Participants in the Solicitation
AVROBIO, Tectonic and their respective directors and executive officers may be deemed to be participants in the solicitation of proxies from stockholders in connection with the proposed Merger. Information about the directors and executive officers of AVROBIO is set forth in its Annual Report on Form 10-K for the year ended December 31, 2023, which was filed with the SEC on March 14, 2024, and other documents that may be filed from time to time with the SEC. Additional information regarding the persons who may be deemed participants in the proxy solicitations and a description of their direct and indirect interests, by security holdings or otherwise, have been included in the registration statement on Form S-4 (as amended, the “Form S-4”), which includes a proxy statement/prospectus and other relevant materials filed, or to be filed, with the SEC. You may obtain free copies of this document as described below.
Additional Information and Where to Find It
In connection with the proposed Merger, AVROBIO has filed relevant materials with the SEC, including the Form S-4, which has been declared effective by the SEC and of which the proxy statement/prospectus forms a part.
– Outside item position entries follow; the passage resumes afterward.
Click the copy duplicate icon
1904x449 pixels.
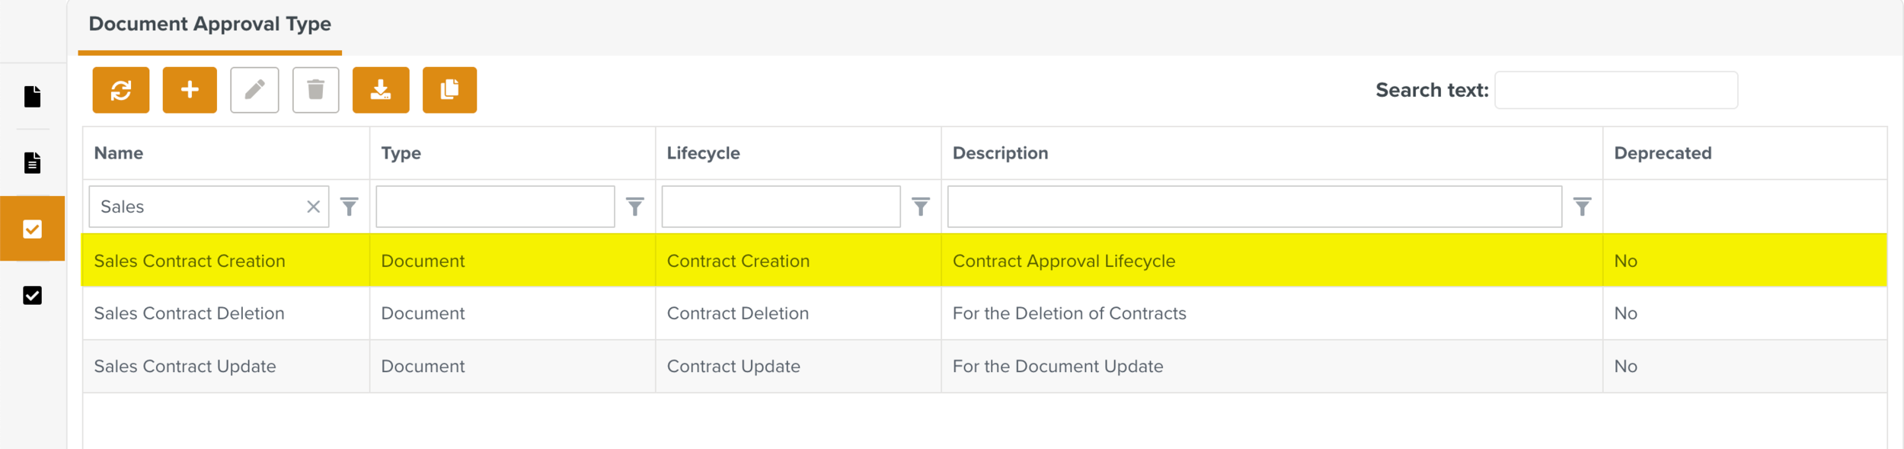(x=449, y=90)
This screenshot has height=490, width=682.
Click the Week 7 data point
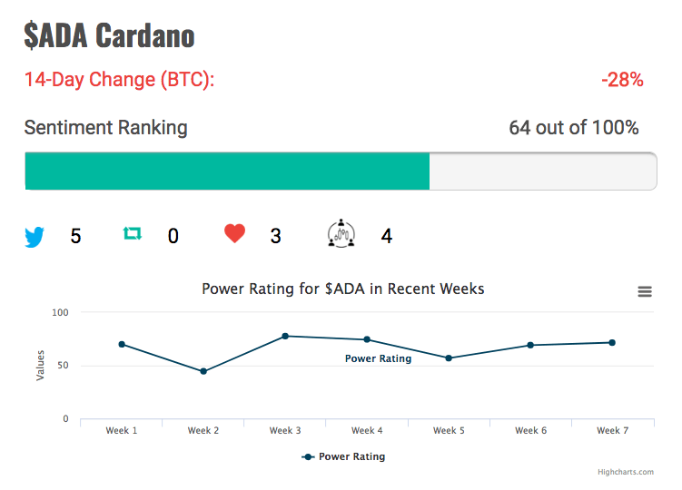pos(612,342)
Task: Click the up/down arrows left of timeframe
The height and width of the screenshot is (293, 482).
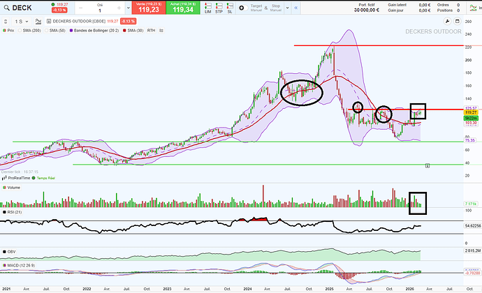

This communication is not a substitute for the Form S-4, the proxy statement/prospectus or for any other document that AVROBIO may file with the SEC and/or send to AVROBIO’s stockholders in
connection with the proposed Merger. BEFORE MAKING ANY VOTING DECISION, INVESTORS AND SECURITY HOLDERS OF AVROBIO ARE URGED TO READ THE FORM S-4, THE PROXY STATEMENT/PROSPECTUS AND OTHER DOCUMENTS FILED WITH THE SEC CAREFULLY AND IN THEIR ENTIRETY WHEN THEY BECOME AVAILABLE BECAUSE THEY WILL CONTAIN IMPORTANT INFORMATION ABOUT AVROBIO, THE PROPOSED MERGER AND RELATED MATTERS. Investors and security holders may obtain free copies of the Form S-4, the proxy statement/prospectus and other documents filed by AVROBIO with the SEC through the website maintained by the SEC at http://www.sec.gov. Copies of the documents filed by AVROBIO with the SEC are also available free of charge on AVROBIO’s website at www.avrobio.com.
No Offer or Solicitation
This communication does not constitute an offer to sell or the solicitation of an offer to buy any securities nor a solicitation of any vote or approval with respect to the proposed transaction or otherwise. No offering of securities shall be made except by means of a prospectus meeting the requirements of Section 10 of the Securities Act, and otherwise in accordance with applicable law.